▸ Source material:
- - -
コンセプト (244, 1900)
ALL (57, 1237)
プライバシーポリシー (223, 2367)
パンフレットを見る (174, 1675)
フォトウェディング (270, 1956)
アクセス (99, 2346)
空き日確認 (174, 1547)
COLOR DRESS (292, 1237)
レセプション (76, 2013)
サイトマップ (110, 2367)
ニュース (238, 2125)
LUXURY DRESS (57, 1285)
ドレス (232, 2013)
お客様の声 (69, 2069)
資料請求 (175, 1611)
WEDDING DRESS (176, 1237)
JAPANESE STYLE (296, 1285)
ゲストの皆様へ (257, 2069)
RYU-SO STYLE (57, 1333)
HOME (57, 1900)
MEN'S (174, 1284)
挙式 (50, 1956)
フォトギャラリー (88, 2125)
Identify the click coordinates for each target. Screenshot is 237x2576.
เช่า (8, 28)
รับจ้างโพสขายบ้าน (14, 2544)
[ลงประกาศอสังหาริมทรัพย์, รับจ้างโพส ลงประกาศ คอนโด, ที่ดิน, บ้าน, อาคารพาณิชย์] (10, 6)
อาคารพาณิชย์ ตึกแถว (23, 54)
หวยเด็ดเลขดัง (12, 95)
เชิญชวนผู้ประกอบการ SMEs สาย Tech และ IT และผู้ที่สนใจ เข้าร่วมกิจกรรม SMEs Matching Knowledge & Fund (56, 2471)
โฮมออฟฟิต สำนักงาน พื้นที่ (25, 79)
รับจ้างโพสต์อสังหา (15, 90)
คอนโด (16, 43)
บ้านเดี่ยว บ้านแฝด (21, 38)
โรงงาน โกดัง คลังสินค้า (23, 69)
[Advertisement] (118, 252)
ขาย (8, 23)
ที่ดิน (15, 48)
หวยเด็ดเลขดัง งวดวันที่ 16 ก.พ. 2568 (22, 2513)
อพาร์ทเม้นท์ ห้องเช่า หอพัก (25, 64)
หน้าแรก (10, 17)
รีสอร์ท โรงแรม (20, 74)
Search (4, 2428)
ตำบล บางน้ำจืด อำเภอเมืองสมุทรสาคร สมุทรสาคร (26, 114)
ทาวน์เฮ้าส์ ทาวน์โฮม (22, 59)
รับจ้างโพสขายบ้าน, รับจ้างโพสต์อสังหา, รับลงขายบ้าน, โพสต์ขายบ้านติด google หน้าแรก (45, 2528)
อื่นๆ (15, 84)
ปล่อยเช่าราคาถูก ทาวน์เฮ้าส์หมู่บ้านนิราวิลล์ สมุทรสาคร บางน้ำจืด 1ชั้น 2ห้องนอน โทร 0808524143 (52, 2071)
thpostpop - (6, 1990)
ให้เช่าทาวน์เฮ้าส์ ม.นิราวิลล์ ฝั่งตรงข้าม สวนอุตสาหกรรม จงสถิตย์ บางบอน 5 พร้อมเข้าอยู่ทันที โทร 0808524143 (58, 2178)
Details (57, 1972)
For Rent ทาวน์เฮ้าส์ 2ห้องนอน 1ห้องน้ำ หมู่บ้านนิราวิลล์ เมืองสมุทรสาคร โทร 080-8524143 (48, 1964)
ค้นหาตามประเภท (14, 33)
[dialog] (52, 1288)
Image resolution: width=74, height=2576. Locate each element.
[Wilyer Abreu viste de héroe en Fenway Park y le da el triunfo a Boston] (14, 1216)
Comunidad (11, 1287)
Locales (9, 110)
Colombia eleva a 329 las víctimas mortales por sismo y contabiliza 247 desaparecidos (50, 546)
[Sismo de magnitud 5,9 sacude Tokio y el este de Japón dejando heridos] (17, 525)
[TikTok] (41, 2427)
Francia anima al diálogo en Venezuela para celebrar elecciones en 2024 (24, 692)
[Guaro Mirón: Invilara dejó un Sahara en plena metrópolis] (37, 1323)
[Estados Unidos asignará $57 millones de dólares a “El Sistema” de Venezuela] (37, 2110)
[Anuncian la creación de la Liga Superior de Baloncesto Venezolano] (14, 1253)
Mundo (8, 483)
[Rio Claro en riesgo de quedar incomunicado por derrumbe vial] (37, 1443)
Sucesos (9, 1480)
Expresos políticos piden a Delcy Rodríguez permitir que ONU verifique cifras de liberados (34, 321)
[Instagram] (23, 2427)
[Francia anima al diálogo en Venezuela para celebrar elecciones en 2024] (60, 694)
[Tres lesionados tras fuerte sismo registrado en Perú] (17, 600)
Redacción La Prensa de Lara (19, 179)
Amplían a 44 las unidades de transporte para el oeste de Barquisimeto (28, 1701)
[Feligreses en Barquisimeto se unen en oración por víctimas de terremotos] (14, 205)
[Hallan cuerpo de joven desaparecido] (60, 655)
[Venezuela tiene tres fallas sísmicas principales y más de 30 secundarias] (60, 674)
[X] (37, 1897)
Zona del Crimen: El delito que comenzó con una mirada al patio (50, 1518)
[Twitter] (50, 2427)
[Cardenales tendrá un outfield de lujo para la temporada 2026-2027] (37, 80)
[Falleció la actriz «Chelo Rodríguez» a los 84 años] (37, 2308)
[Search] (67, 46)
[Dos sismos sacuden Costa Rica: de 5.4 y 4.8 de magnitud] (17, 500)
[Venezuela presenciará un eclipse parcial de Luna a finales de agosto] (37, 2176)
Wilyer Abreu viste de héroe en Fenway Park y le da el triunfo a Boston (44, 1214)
- - -
▸ Prompt:
What you return must match the listing exactly, line for line.

▸ Response for this exercise:
コンセプト (244, 1900)
ALL (57, 1237)
プライバシーポリシー (223, 2367)
パンフレットを見る (174, 1675)
フォトウェディング (270, 1956)
アクセス (99, 2346)
空き日確認 (174, 1547)
COLOR DRESS (292, 1237)
レセプション (76, 2013)
サイトマップ (110, 2367)
ニュース (238, 2125)
LUXURY DRESS (57, 1285)
ドレス (232, 2013)
お客様の声 (69, 2069)
資料請求 (175, 1611)
WEDDING DRESS (176, 1237)
JAPANESE STYLE (296, 1285)
ゲストの皆様へ (257, 2069)
RYU-SO STYLE (57, 1333)
HOME (57, 1900)
MEN'S (174, 1284)
挙式 (50, 1956)
フォトギャラリー (88, 2125)
Identify the click coordinates for each target. Screenshot is 237x2576.
เช่า (8, 28)
รับจ้างโพสขายบ้าน (14, 2544)
[ลงประกาศอสังหาริมทรัพย์, รับจ้างโพส ลงประกาศ คอนโด, ที่ดิน, บ้าน, อาคารพาณิชย์] (10, 6)
อาคารพาณิชย์ ตึกแถว (23, 54)
หวยเด็ดเลขดัง (12, 95)
เชิญชวนผู้ประกอบการ SMEs สาย Tech และ IT และผู้ที่สนใจ เข้าร่วมกิจกรรม SMEs Matching Knowledge & Fund (56, 2471)
โฮมออฟฟิต สำนักงาน พื้นที่ (25, 79)
รับจ้างโพสต์อสังหา (15, 90)
คอนโด (16, 43)
บ้านเดี่ยว บ้านแฝด (21, 38)
โรงงาน โกดัง คลังสินค้า (23, 69)
[Advertisement] (118, 252)
ขาย (8, 23)
ที่ดิน (15, 48)
หวยเด็ดเลขดัง งวดวันที่ 16 ก.พ. 2568 (22, 2513)
อพาร์ทเม้นท์ ห้องเช่า หอพัก (25, 64)
หน้าแรก (10, 17)
รีสอร์ท โรงแรม (20, 74)
Search (4, 2428)
ตำบล บางน้ำจืด อำเภอเมืองสมุทรสาคร สมุทรสาคร (26, 114)
ทาวน์เฮ้าส์ ทาวน์โฮม (22, 59)
รับจ้างโพสขายบ้าน, รับจ้างโพสต์อสังหา, รับลงขายบ้าน, โพสต์ขายบ้านติด google หน้าแรก (45, 2528)
อื่นๆ (15, 84)
ปล่อยเช่าราคาถูก ทาวน์เฮ้าส์หมู่บ้านนิราวิลล์ สมุทรสาคร บางน้ำจืด 1ชั้น 2ห้องนอน โทร 0808524143 (52, 2071)
thpostpop - (6, 1990)
ให้เช่าทาวน์เฮ้าส์ ม.นิราวิลล์ ฝั่งตรงข้าม สวนอุตสาหกรรม จงสถิตย์ บางบอน 5 พร้อมเข้าอยู่ทันที โทร 0808524143 (58, 2178)
Details (57, 1972)
For Rent ทาวน์เฮ้าส์ 2ห้องนอน 1ห้องน้ำ หมู่บ้านนิราวิลล์ เมืองสมุทรสาคร โทร 080-8524143 (48, 1964)
ค้นหาตามประเภท (14, 33)
[dialog] (52, 1288)
Image resolution: width=74, height=2576. Locate each element.
[Wilyer Abreu viste de héroe en Fenway Park y le da el triunfo a Boston] (14, 1216)
Comunidad (11, 1287)
Locales (9, 110)
Colombia eleva a 329 las víctimas mortales por sismo y contabiliza 247 desaparecidos (50, 546)
[Sismo de magnitud 5,9 sacude Tokio y el este de Japón dejando heridos] (17, 525)
[TikTok] (41, 2427)
Francia anima al diálogo en Venezuela para celebrar elecciones en 2024 (24, 692)
[Guaro Mirón: Invilara dejó un Sahara en plena metrópolis] (37, 1323)
[Estados Unidos asignará $57 millones de dólares a “El Sistema” de Venezuela] (37, 2110)
[Anuncian la creación de la Liga Superior de Baloncesto Venezolano] (14, 1253)
Mundo (8, 483)
[Rio Claro en riesgo de quedar incomunicado por derrumbe vial] (37, 1443)
Sucesos (9, 1480)
Expresos políticos piden a Delcy Rodríguez permitir que ONU verifique cifras de liberados (34, 321)
[Instagram] (23, 2427)
[Francia anima al diálogo en Venezuela para celebrar elecciones en 2024] (60, 694)
[Tres lesionados tras fuerte sismo registrado en Perú] (17, 600)
Redacción La Prensa de Lara (19, 179)
Amplían a 44 las unidades de transporte para el oeste de Barquisimeto (28, 1701)
[Feligreses en Barquisimeto se unen en oración por víctimas de terremotos] (14, 205)
[Hallan cuerpo de joven desaparecido] (60, 655)
[Venezuela tiene tres fallas sísmicas principales y más de 30 secundarias] (60, 674)
[X] (37, 1897)
Zona del Crimen: El delito que comenzó con una mirada al patio (50, 1518)
[Twitter] (50, 2427)
[Cardenales tendrá un outfield de lujo para la temporada 2026-2027] (37, 80)
[Falleció la actriz «Chelo Rodríguez» a los 84 años] (37, 2308)
[Search] (67, 46)
[Dos sismos sacuden Costa Rica: de 5.4 y 4.8 de magnitud] (17, 500)
[Venezuela presenciará un eclipse parcial de Luna a finales de agosto] (37, 2176)
Wilyer Abreu viste de héroe en Fenway Park y le da el triunfo a Boston (44, 1214)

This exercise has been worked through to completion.